Loren Booth

Reining Renaissance Woman

Loren Booth is a fifth-generation native California, President and owner of Booth Ranches, mother, philanthropist, horsewoman, Quarter Horse breeder, and reiner, not necessarily in that order, and she keeps all those balls in the air with style and grace.

Booth Ranches, LLC, founded in 1957 on 40 acres by her father Otis Booth, has become one of California’s major orange grower-packer-shippers. Loren has been acknowledged as the agent of growth in recent years, as the ranch has expanded to its present 7,500 acres near Orange Cove in the San Joaquin Valley.

She attended California State University, and in 1998, completed the California Leadership Program, a two-year program to which she credits much of her success and vision. She has served as Chairman of the Board since 2009. Loren also chairs the Hills Valley Irrigation District, which, along with all of California, is navigating some major challenges with the long-standing drought. Booth Ranches is part of the Friant Water Authority which diverts water from the San Joaquin River to over a million acres of Central California farmland. As the water supply diminishes, water must be allocated, and Friant has received a zero allocation the last two years.

To date, sadly, Booth Ranches has had to let dry or sell a substantial amount of its acreage. “But,” says Loren, “we have a great operation and wonderful employees, and we’re working our way through it.
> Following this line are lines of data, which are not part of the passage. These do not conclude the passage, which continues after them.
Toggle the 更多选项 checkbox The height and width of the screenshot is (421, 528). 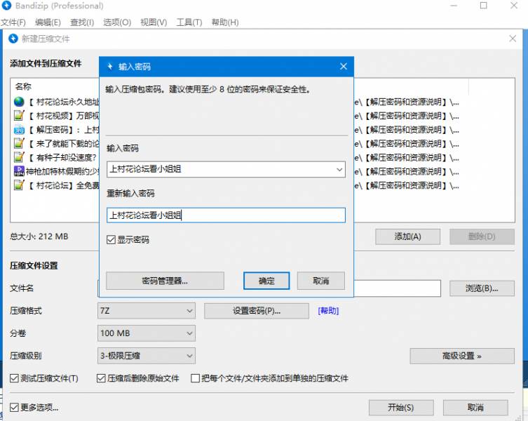[15, 407]
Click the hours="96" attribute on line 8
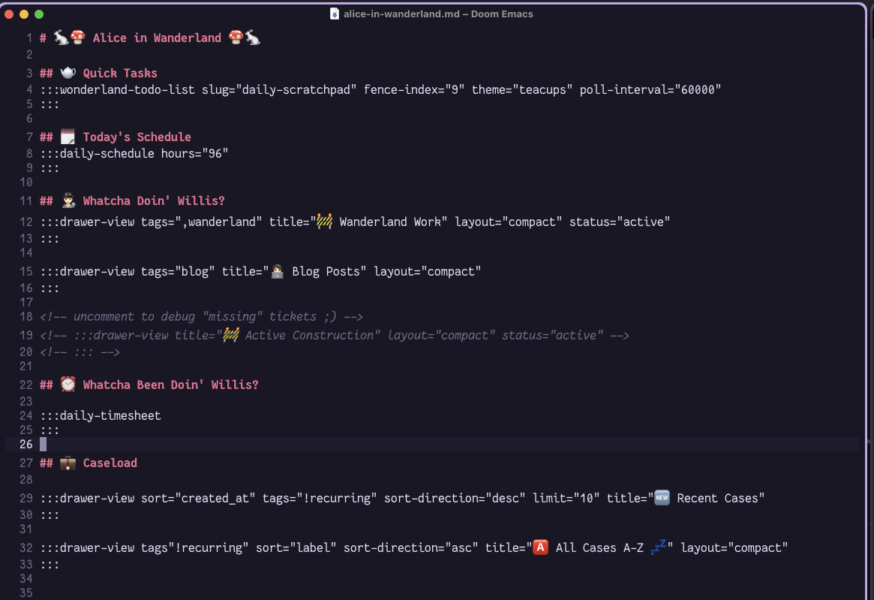Viewport: 874px width, 600px height. [194, 154]
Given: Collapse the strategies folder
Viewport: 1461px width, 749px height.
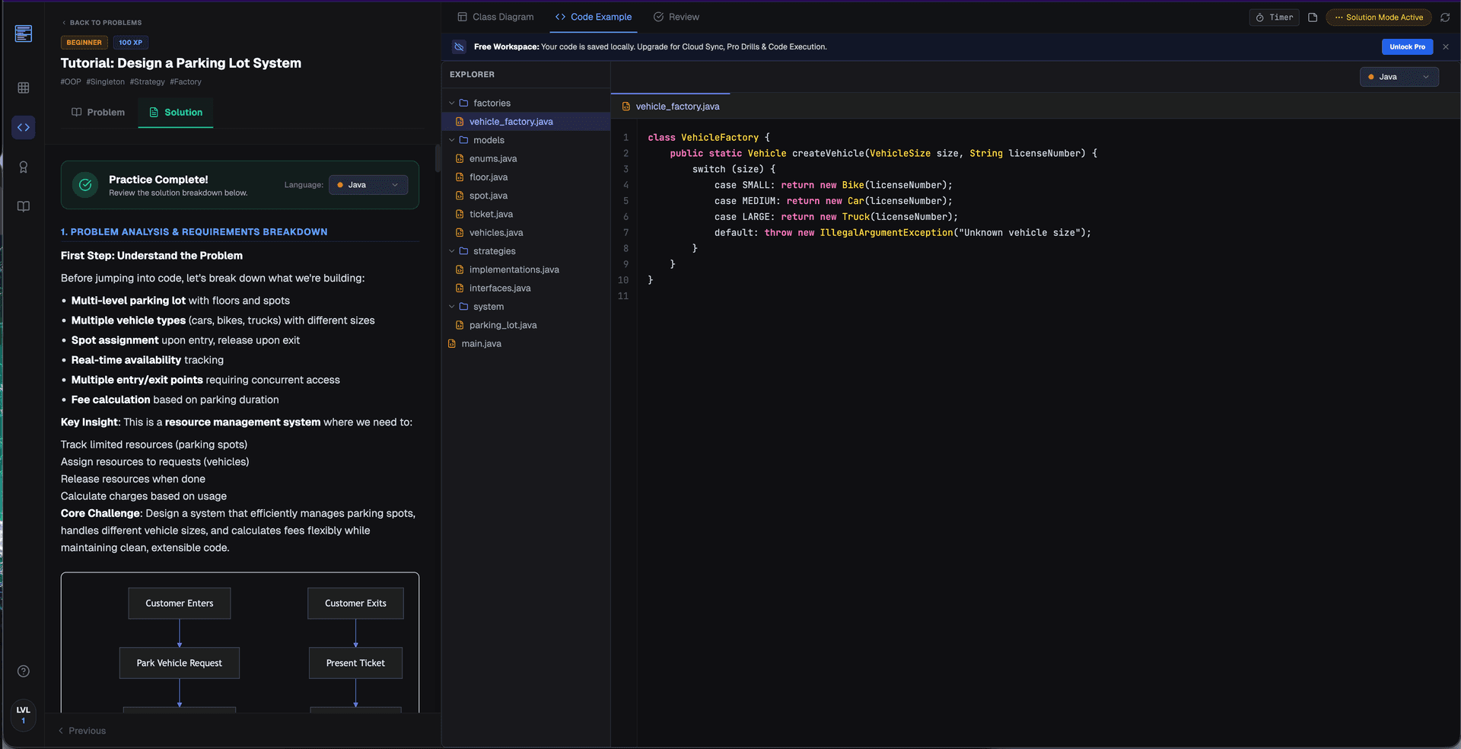Looking at the screenshot, I should pyautogui.click(x=493, y=251).
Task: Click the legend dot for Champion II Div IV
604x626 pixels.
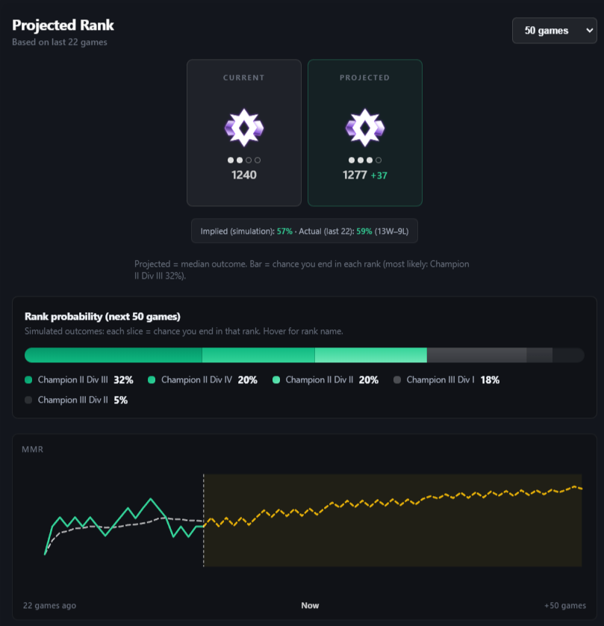Action: point(151,380)
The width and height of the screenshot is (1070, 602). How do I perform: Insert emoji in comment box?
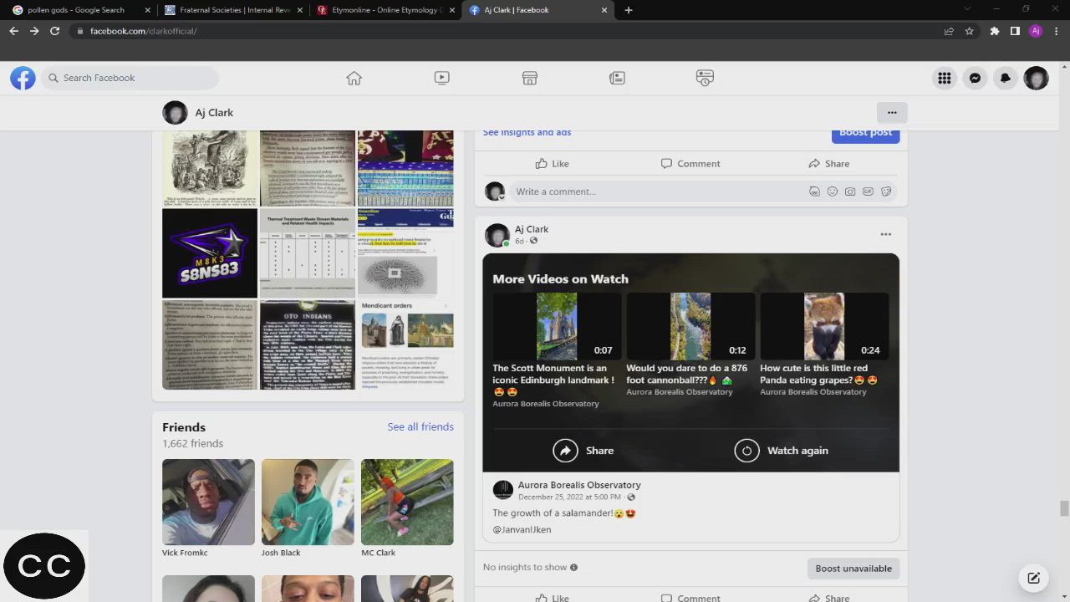(x=832, y=191)
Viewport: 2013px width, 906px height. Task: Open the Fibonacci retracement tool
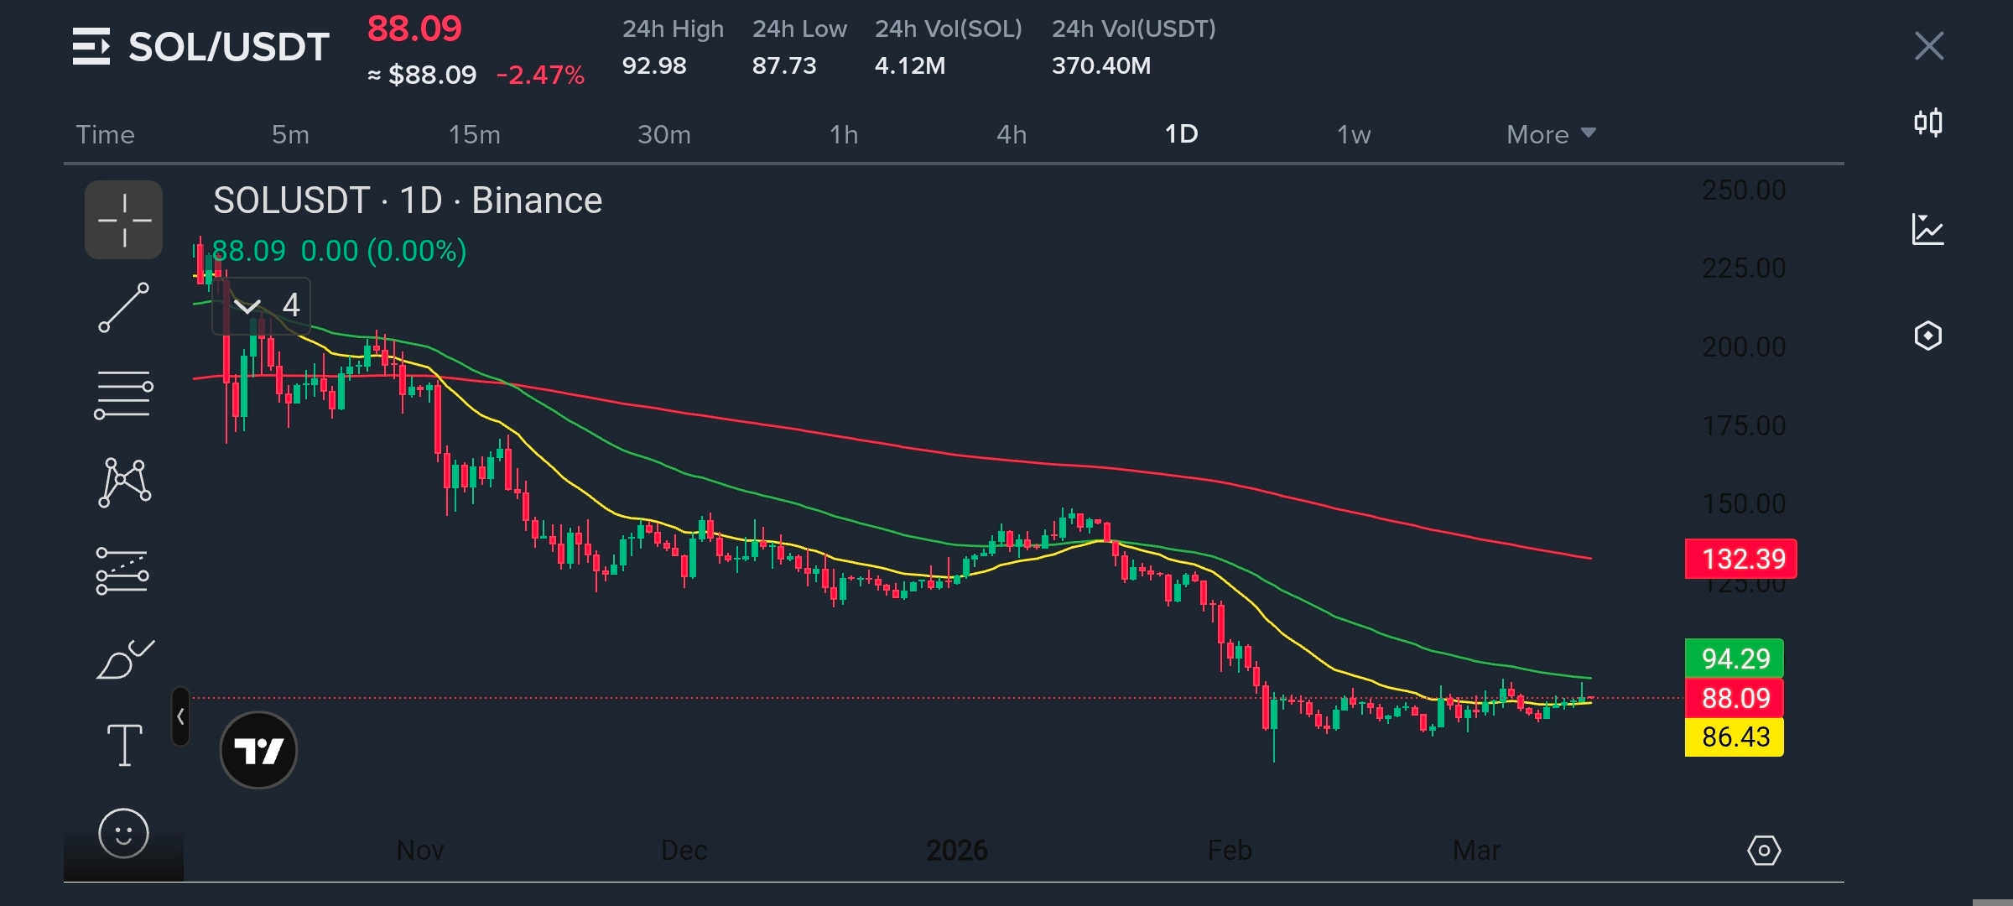click(123, 394)
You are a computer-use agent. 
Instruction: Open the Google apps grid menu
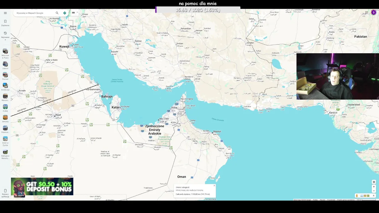367,12
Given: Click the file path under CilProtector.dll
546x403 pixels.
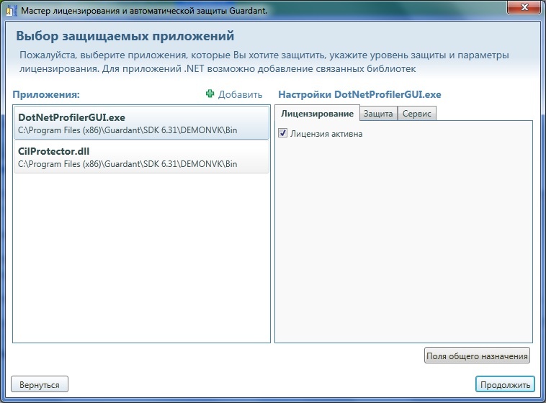Looking at the screenshot, I should (x=127, y=164).
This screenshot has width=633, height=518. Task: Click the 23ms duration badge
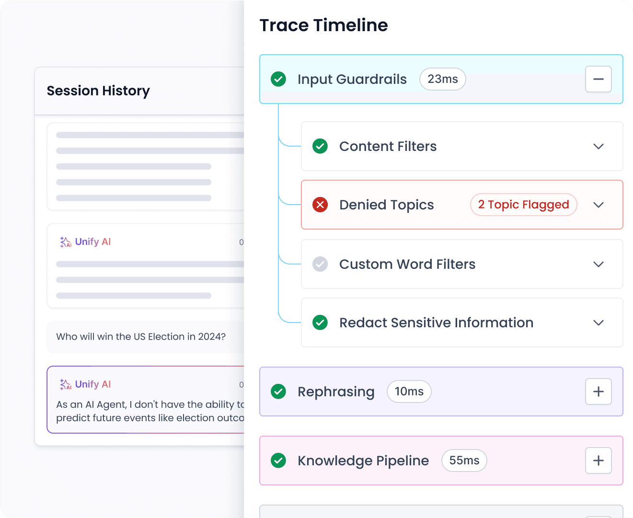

In 2007 she bought a beautiful piece of pristine land along the Kings River, with a lovely park at one end. Loren is on the Board of Directors of Childrens’ Institute, Inc. (CII) in Los Angeles, an organization that helps children overcome the devastating effects of violence, abuse and neglect, and she uses the park to provide a camp for the children of CII in the spring and fall. Booth Ranches provides tents, sleeping bags, and other camp- ing gear, along with meals and activities for the four-day sessions.

Already assembling a broodmare band, in 2009 Loren began developing her horse facilities. She chose to locate the foaling barn and pastures near her house at the center of the citrus groves. “We raise 12-18 babies a year,” she said, “and it’s a joy to be surrounded by the horses, and watch the foals grow and play.”laren_booth_orange

In 2010, trainer Tracer Gilson and his wife Tricia came on board. Together with Loren, they designed the training facility at the other end of the new property, away from the park. It was, says Loren, “very much a joint effort.” While Tracer takes on the training duties, Tricia manages the mares, babies, yearlings, all PR, advertising, photography and videos, and preps babies for sales.
“When the yearlings turn two years old, training begins in earnest,” says Loren. “After the Futurity in Oklahoma City in December, we take a couple of weeks off, then start the two-year-olds in training.”

Asked to tell us some of the things that she loves about reining and competing, she says, “It takes you away; you are one-on-one with the horse, and totally focused. There’s not a better place to be. It’s a nice community of people.” As to the horses, she says, “All of our horses are Quarter Horses; they have amazingly good minds.”

Loren injured her knee last December, but is now back to riding. “My first horse show in a while is com- ing up soon. My daughter Blair has been riding and showing for me, but now I’m getting my horse back!” she says with a smile in her voice. We wish Loren and Sheza Smart Wimpy a winning return to the ring.